---- DATASET

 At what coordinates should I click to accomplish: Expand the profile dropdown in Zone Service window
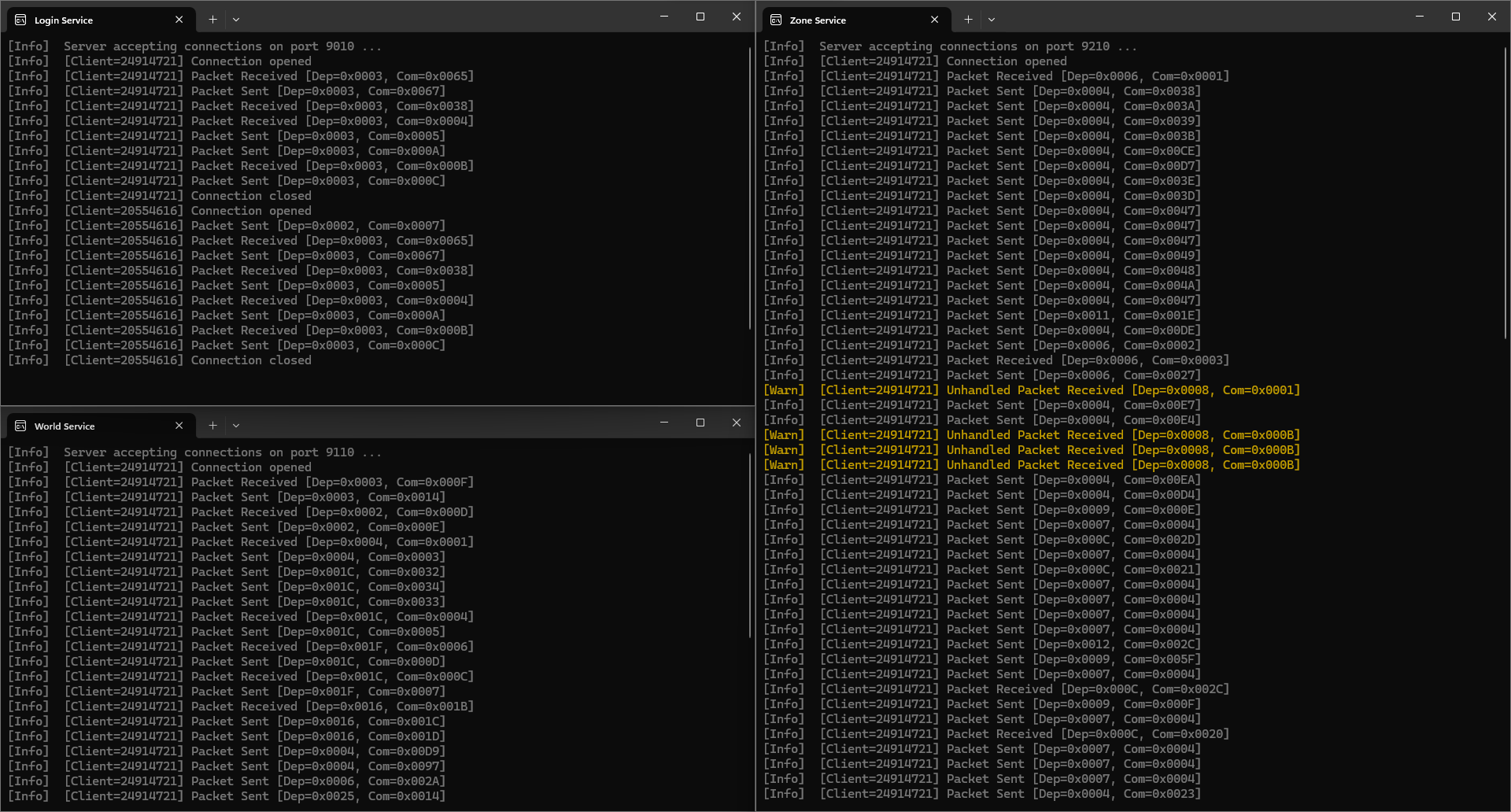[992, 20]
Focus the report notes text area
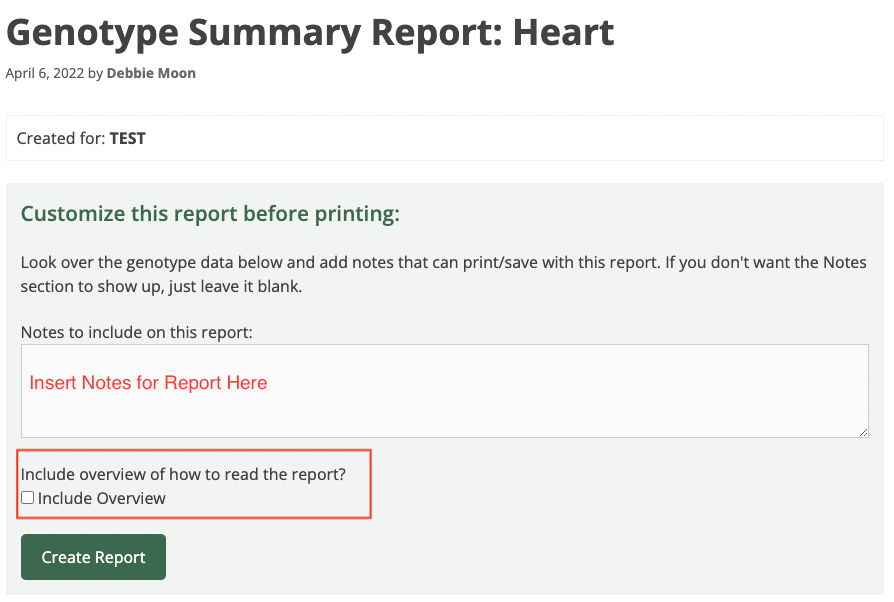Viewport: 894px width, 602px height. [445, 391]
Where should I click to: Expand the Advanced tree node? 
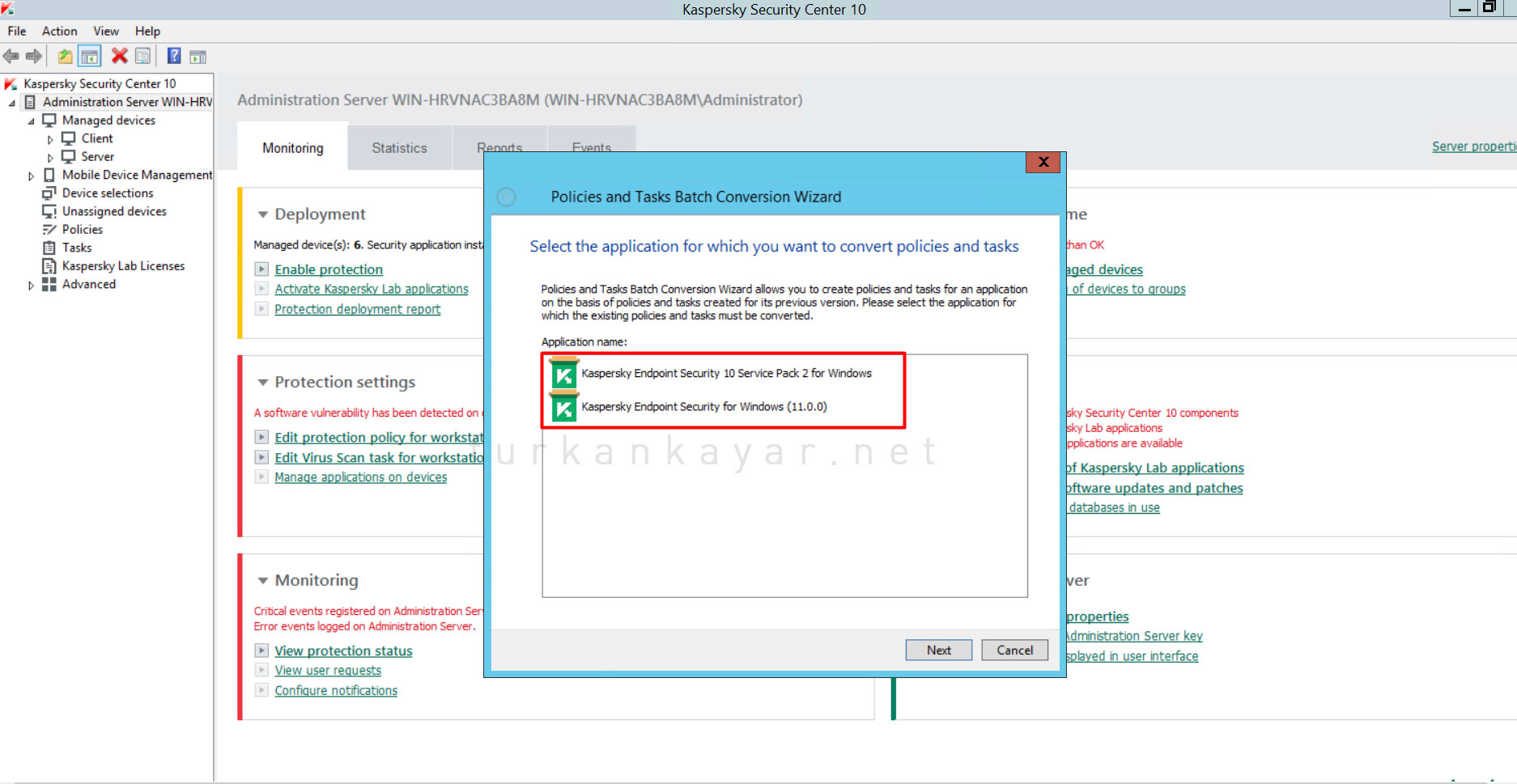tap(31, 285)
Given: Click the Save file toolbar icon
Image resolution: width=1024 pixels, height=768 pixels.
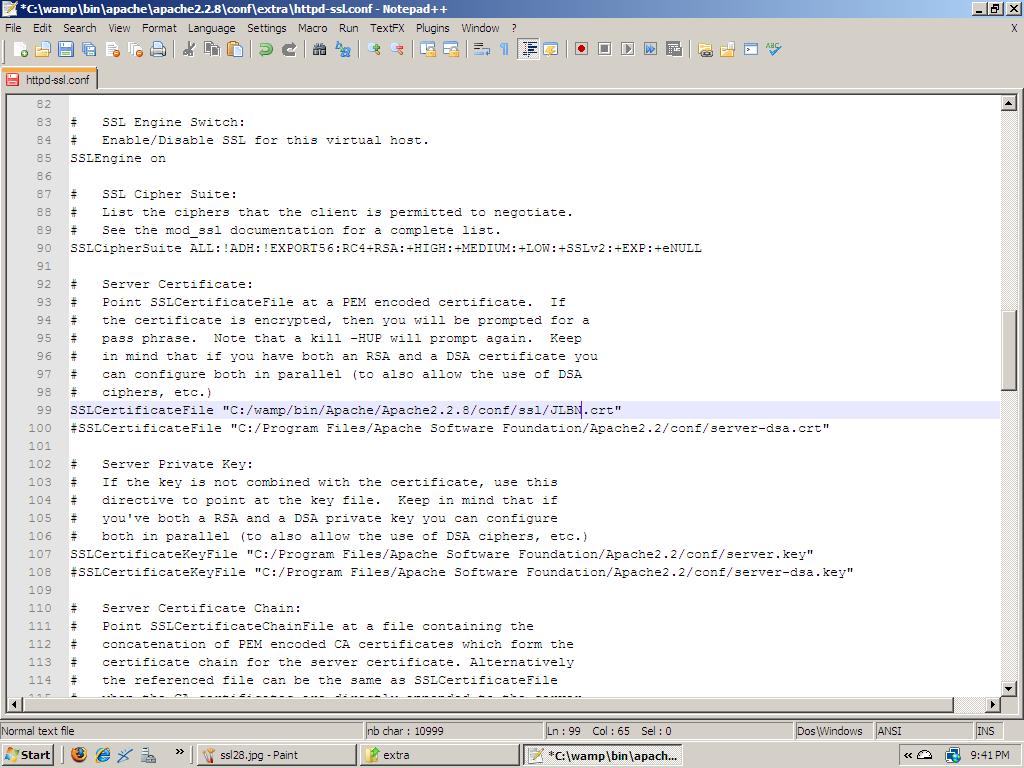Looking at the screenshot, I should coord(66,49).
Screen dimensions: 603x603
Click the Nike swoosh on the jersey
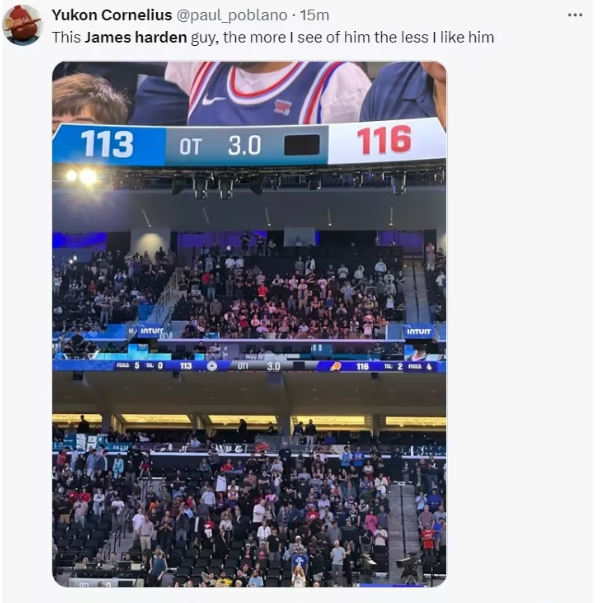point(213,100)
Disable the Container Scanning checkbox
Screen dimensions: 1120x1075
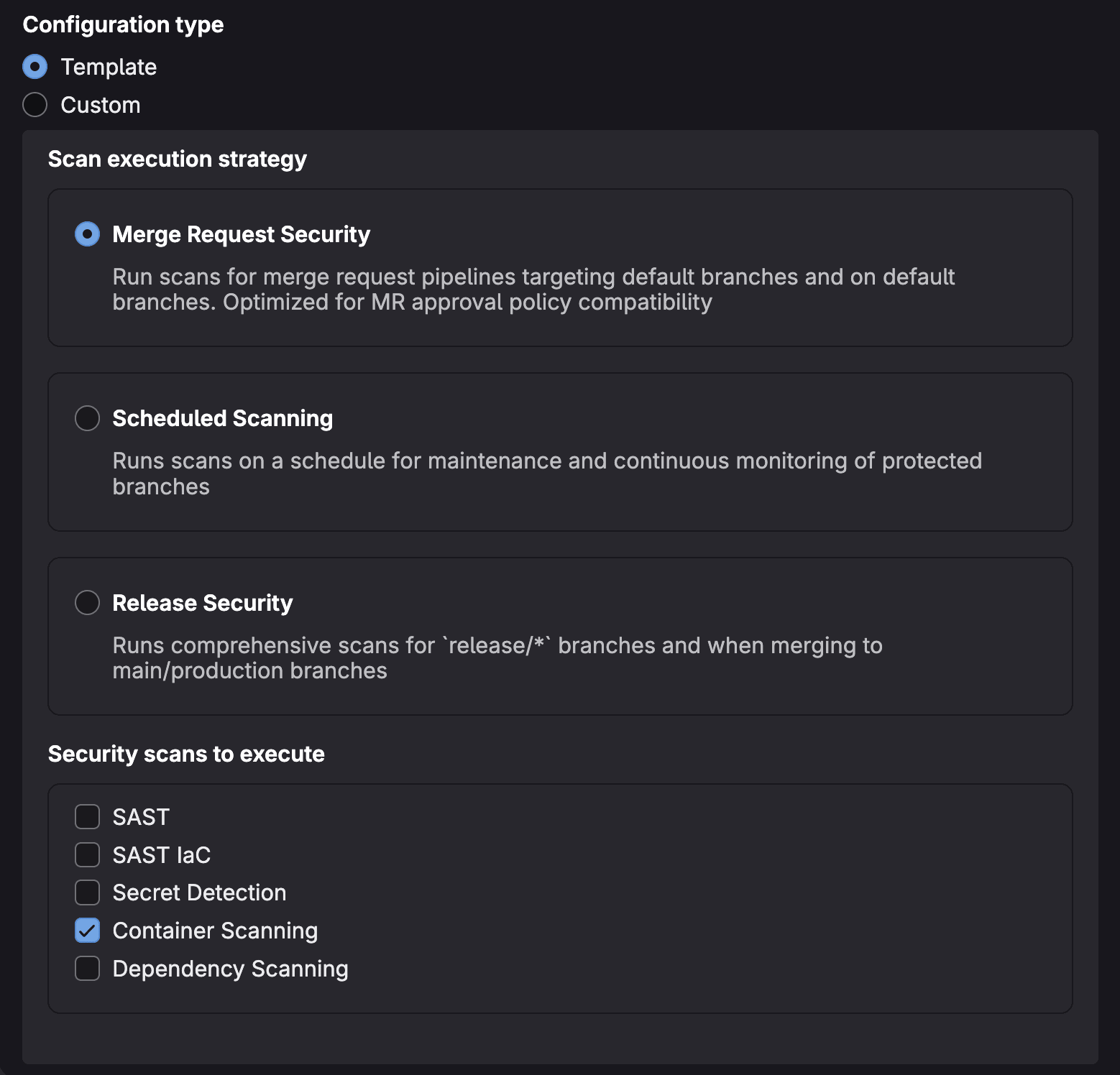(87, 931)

--------

§ WHAT IS BEING ASKED
Starting with the line that holds "Where should I", return each line exactly through the final line of the entries above; pictures are not part of the output.

§ EXERCISE ANSWER
Where should I click to: Expand the Advanced tree node? 
tap(31, 285)
Given: Click the Save file toolbar icon
Image resolution: width=1024 pixels, height=768 pixels.
Looking at the screenshot, I should coord(66,49).
Screen dimensions: 603x603
Click the Nike swoosh on the jersey
point(213,100)
Disable the Container Scanning checkbox
Screen dimensions: 1120x1075
(87, 931)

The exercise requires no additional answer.